### Exercise goal
Beginning with the top line of the listing below, give again every line up to and including the line with "Open the Favorite Food combo box arrow"; pictures do not belong in the copy.

+++++

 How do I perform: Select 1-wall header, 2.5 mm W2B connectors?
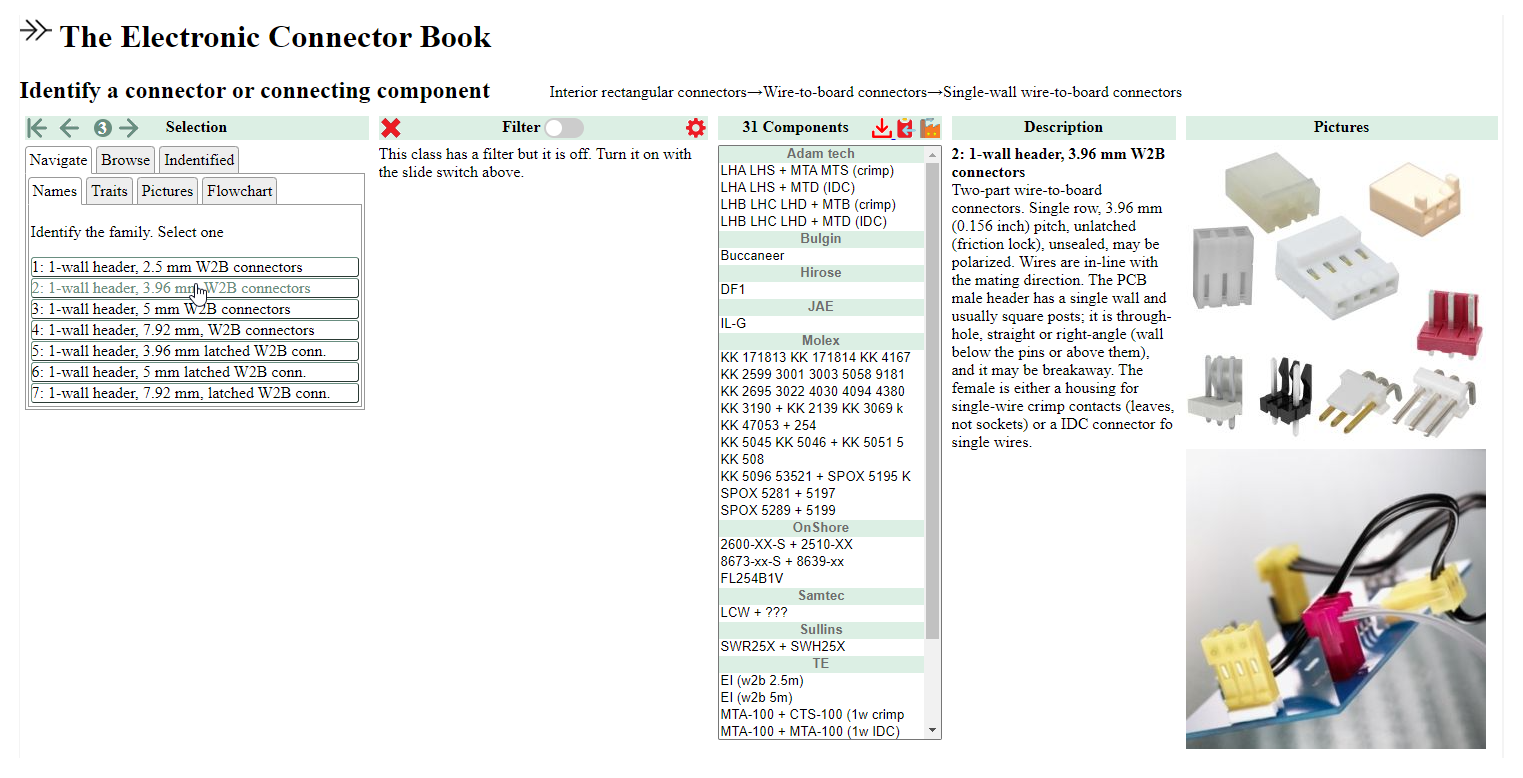[194, 267]
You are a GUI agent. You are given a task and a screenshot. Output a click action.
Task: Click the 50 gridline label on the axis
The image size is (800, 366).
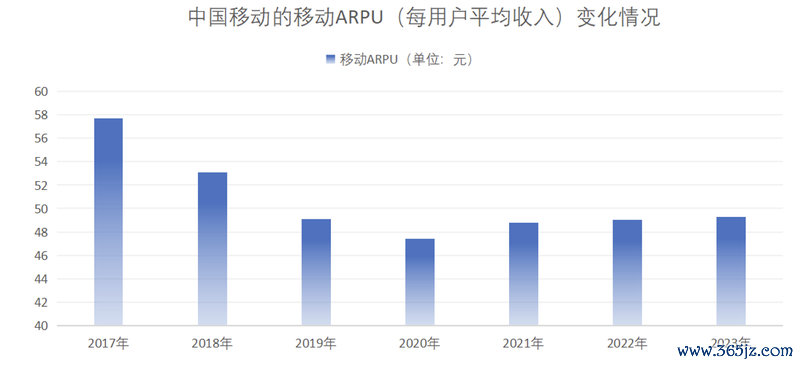[40, 209]
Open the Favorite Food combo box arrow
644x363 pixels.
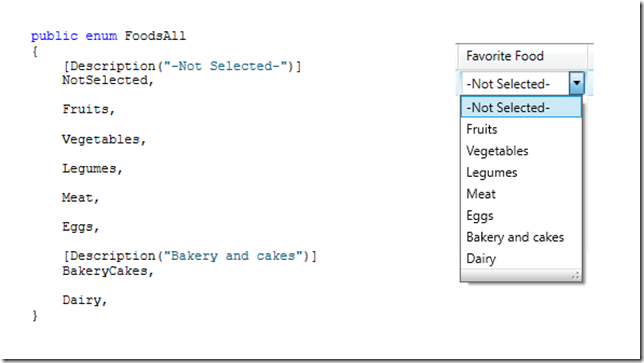tap(576, 83)
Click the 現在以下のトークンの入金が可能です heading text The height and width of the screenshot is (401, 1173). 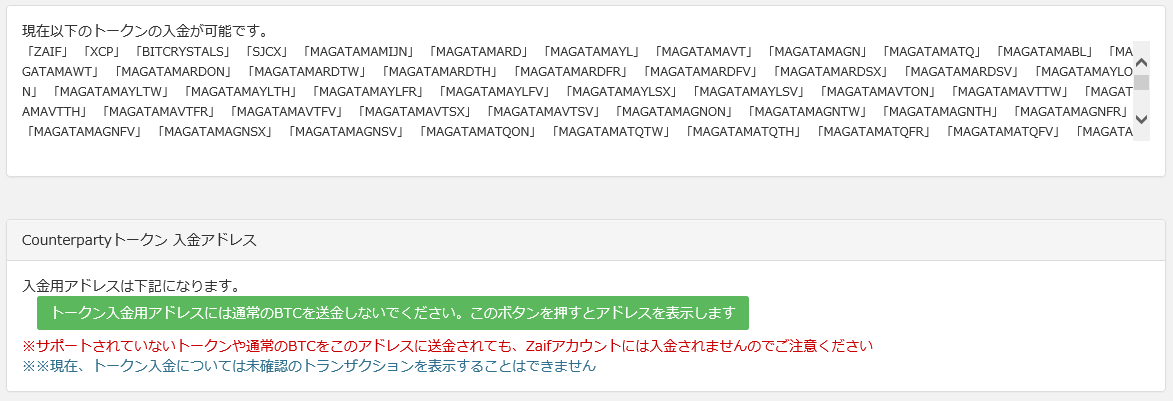(145, 32)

+++++

### Your response
 How do I perform: Select 1-wall header, 2.5 mm W2B connectors?
[194, 267]
You are a GUI agent. You are given a task and a screenshot. Output a click action.
Task: Click the 50 gridline label on the axis
The image size is (800, 366).
[40, 209]
Open the Favorite Food combo box arrow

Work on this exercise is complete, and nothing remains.